Ad ottobre, la Grande Camera della Corte europea ha ritenuto il ricorso inammissibile. La pronuncia deriva dal ricorso presentato da Marcello Viola, condannato all’ergastolo per associazione a delinquere di stampo mafioso, sequestro di persona, omicidio e possesso illegale di armi. Dopo anni di carcere duro in regime di  41 bis, Viola ha chiesto di ottenere un permesso premio e la possibilità di accedere alla liberazione condizionale. Unico ostacolo proprio l’art. 4-bis, che prevede quale requisito per poter usufruire di detti benefici la necessità che il detenuto collabori con la giustizia, in primo luogo confessando ai magistrati le proprie responsabilità e contribuendo alle indagini fornendo informazioni utili agli inquirenti.

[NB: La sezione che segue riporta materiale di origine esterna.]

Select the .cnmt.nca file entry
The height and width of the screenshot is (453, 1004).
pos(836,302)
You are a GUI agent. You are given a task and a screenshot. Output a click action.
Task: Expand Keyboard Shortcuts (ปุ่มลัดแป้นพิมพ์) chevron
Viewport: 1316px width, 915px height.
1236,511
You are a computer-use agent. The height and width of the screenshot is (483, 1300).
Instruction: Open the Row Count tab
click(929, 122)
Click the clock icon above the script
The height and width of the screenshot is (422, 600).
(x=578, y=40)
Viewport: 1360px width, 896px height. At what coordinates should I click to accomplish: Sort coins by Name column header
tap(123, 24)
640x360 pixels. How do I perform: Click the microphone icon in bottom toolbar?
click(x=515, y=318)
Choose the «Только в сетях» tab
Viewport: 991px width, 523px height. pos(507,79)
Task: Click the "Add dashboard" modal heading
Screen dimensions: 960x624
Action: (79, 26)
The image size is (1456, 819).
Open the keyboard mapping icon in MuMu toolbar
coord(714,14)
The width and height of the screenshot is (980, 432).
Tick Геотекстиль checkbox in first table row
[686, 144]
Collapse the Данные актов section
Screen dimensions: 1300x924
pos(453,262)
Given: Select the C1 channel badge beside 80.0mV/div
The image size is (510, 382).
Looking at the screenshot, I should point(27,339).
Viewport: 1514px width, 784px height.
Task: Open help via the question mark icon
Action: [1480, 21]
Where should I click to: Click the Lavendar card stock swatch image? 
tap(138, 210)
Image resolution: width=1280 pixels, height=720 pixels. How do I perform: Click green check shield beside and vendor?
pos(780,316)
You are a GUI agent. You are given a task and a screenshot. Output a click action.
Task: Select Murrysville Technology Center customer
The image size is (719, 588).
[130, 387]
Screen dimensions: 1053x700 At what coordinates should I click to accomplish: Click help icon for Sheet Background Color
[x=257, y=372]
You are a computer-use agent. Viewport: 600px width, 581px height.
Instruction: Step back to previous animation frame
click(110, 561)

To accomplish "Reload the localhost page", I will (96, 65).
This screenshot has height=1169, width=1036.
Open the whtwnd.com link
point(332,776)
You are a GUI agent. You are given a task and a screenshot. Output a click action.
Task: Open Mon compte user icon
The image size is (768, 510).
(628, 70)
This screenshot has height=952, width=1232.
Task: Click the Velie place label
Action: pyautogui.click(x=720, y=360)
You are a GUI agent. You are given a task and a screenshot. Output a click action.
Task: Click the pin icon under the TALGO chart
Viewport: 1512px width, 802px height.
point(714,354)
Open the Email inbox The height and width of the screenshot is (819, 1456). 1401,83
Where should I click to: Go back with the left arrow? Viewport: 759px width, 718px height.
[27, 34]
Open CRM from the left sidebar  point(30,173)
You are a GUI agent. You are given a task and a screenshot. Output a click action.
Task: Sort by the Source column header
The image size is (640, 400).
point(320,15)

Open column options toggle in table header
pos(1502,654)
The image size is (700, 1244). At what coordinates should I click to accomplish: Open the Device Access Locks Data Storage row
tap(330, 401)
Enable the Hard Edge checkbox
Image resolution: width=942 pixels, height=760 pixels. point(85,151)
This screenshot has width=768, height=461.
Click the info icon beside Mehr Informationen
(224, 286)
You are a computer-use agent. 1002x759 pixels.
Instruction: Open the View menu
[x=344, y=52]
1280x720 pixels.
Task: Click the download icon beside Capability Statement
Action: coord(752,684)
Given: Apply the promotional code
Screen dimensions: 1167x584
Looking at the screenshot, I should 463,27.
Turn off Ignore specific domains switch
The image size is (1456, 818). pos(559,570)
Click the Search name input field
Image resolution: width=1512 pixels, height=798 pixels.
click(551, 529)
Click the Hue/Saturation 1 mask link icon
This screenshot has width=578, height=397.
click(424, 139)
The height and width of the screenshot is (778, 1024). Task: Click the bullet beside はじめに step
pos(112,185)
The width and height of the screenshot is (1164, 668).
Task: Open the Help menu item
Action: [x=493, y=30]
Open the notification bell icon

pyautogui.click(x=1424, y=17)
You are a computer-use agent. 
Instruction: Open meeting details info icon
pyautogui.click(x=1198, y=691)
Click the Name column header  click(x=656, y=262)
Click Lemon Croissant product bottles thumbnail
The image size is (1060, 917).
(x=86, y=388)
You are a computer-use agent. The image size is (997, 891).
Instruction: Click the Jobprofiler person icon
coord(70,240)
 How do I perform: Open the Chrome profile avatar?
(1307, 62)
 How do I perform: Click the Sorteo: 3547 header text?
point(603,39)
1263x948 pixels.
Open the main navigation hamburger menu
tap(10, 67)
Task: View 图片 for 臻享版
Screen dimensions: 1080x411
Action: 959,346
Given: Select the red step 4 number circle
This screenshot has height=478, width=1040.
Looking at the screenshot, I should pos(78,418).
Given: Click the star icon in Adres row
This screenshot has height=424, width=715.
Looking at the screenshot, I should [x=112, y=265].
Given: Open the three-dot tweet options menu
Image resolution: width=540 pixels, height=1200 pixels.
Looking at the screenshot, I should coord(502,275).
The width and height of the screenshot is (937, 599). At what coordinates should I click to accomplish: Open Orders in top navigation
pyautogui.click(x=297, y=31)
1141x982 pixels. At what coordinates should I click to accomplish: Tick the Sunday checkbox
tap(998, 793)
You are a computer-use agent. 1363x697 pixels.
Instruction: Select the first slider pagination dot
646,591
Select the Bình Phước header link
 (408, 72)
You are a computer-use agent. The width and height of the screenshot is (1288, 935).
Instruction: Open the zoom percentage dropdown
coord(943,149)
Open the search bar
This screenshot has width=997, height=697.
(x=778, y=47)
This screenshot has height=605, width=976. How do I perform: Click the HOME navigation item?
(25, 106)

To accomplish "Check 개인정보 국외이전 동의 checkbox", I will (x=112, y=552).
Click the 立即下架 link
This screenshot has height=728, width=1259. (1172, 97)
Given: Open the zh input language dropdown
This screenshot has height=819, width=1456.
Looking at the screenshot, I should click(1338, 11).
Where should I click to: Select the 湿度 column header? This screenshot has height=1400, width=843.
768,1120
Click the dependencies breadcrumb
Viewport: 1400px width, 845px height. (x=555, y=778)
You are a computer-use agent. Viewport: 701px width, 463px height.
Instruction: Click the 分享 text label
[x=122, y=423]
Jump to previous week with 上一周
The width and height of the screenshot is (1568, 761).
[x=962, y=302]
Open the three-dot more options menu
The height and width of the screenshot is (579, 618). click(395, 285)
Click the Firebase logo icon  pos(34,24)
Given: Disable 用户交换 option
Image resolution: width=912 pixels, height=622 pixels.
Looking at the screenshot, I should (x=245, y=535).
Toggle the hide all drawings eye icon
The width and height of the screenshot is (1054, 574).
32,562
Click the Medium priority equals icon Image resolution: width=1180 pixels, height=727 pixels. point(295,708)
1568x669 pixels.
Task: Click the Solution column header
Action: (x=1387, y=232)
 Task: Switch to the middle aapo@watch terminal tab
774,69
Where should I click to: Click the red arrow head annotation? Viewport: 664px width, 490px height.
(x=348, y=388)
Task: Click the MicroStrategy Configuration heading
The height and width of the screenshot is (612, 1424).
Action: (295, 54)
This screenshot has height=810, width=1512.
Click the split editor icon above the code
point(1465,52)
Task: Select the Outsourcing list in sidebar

Dal canto proprio, la Corte EDU ha riscontrato una violazione dell’art.3 della Convenzione stabilendo che “è inammissibile privare le persone della libertà personale senza impegnarsi per la loro riabilitazione e senza fornire la possibilità di riconquistare quella libertà in una data futura”.

Da sinistra: i professori La Rosa e Panella e gli studenti Scarcella e Mazzeo

Se gli studenti che si sono schierati per il fronte del “NO” hanno per lo più fatto riferimento a indici di carattere sociologico offerti all’attenzione dell’opinione pubblica dal notevole riscontro mediatico che la notizia della sentenza ha suscitato, gli studenti favorevoli hanno innestato la propria tesi su alcuni punti che non è possibile ignorare. Uno su tutti, di carattere normativo, riguarda la lesione dell’art.27 comma 3 Cost., ai sensi del quale “le pene non possono consistere in trattamenti contrari al senso di umanità e devono tendere alla rieducazione del condannato”. Come si può parlare infatti di reinserimento se il soggetto non ha una legittima aspettativa di risocializzare?